## Directions
Reproduce the listing below word for word, from its first line through the line that contains "(1102, 152)".

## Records

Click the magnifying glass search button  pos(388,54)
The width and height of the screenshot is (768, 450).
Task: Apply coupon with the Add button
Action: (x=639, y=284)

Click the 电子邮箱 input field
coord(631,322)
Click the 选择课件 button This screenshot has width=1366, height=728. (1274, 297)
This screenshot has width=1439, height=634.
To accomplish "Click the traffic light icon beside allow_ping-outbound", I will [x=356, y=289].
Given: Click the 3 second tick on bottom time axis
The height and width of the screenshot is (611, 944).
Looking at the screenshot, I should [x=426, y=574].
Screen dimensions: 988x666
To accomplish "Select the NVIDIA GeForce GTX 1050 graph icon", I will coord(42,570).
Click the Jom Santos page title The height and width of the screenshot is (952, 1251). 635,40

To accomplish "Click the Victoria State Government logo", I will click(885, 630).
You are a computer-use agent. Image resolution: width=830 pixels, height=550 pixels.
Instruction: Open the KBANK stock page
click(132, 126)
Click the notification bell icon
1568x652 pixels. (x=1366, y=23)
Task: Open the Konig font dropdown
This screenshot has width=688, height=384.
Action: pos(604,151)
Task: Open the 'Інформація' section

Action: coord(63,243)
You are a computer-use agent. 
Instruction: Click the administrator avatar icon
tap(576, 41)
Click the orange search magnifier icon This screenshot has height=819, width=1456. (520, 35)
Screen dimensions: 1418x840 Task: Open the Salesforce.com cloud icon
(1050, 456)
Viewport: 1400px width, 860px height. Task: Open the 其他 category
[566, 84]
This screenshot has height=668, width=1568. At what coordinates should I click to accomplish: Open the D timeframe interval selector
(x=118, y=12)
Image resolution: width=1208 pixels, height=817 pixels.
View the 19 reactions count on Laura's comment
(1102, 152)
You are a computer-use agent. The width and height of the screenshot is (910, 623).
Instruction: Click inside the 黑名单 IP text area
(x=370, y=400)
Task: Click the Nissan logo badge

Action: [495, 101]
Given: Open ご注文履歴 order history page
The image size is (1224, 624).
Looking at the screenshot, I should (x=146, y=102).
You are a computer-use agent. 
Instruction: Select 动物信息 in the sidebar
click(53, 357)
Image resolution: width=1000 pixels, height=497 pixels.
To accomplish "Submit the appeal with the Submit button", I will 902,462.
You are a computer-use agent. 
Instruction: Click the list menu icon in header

## Exercise solution
Click the magnifying glass search button  pos(388,54)
The width and height of the screenshot is (768, 450).
Task: Apply coupon with the Add button
Action: (x=639, y=284)

Click the 电子邮箱 input field
coord(631,322)
Click the 选择课件 button This screenshot has width=1366, height=728. (1274, 297)
This screenshot has width=1439, height=634.
To accomplish "Click the traffic light icon beside allow_ping-outbound", I will [x=356, y=289].
Given: Click the 3 second tick on bottom time axis
The height and width of the screenshot is (611, 944).
Looking at the screenshot, I should [x=426, y=574].
Screen dimensions: 988x666
To accomplish "Select the NVIDIA GeForce GTX 1050 graph icon", I will coord(42,570).
Click the Jom Santos page title The height and width of the screenshot is (952, 1251). 635,40

To accomplish "Click the Victoria State Government logo", I will click(885, 630).
You are a computer-use agent. Image resolution: width=830 pixels, height=550 pixels.
Instruction: Open the KBANK stock page
click(132, 126)
Click the notification bell icon
1568x652 pixels. (x=1366, y=23)
Task: Open the Konig font dropdown
This screenshot has width=688, height=384.
Action: pos(604,151)
Task: Open the 'Інформація' section

Action: coord(63,243)
You are a computer-use agent. 
Instruction: Click the administrator avatar icon
tap(576, 41)
Click the orange search magnifier icon This screenshot has height=819, width=1456. (520, 35)
Screen dimensions: 1418x840 Task: Open the Salesforce.com cloud icon
(1050, 456)
Viewport: 1400px width, 860px height. Task: Open the 其他 category
[566, 84]
This screenshot has height=668, width=1568. At what coordinates should I click to accomplish: Open the D timeframe interval selector
(x=118, y=12)
Image resolution: width=1208 pixels, height=817 pixels.
View the 19 reactions count on Laura's comment
(1102, 152)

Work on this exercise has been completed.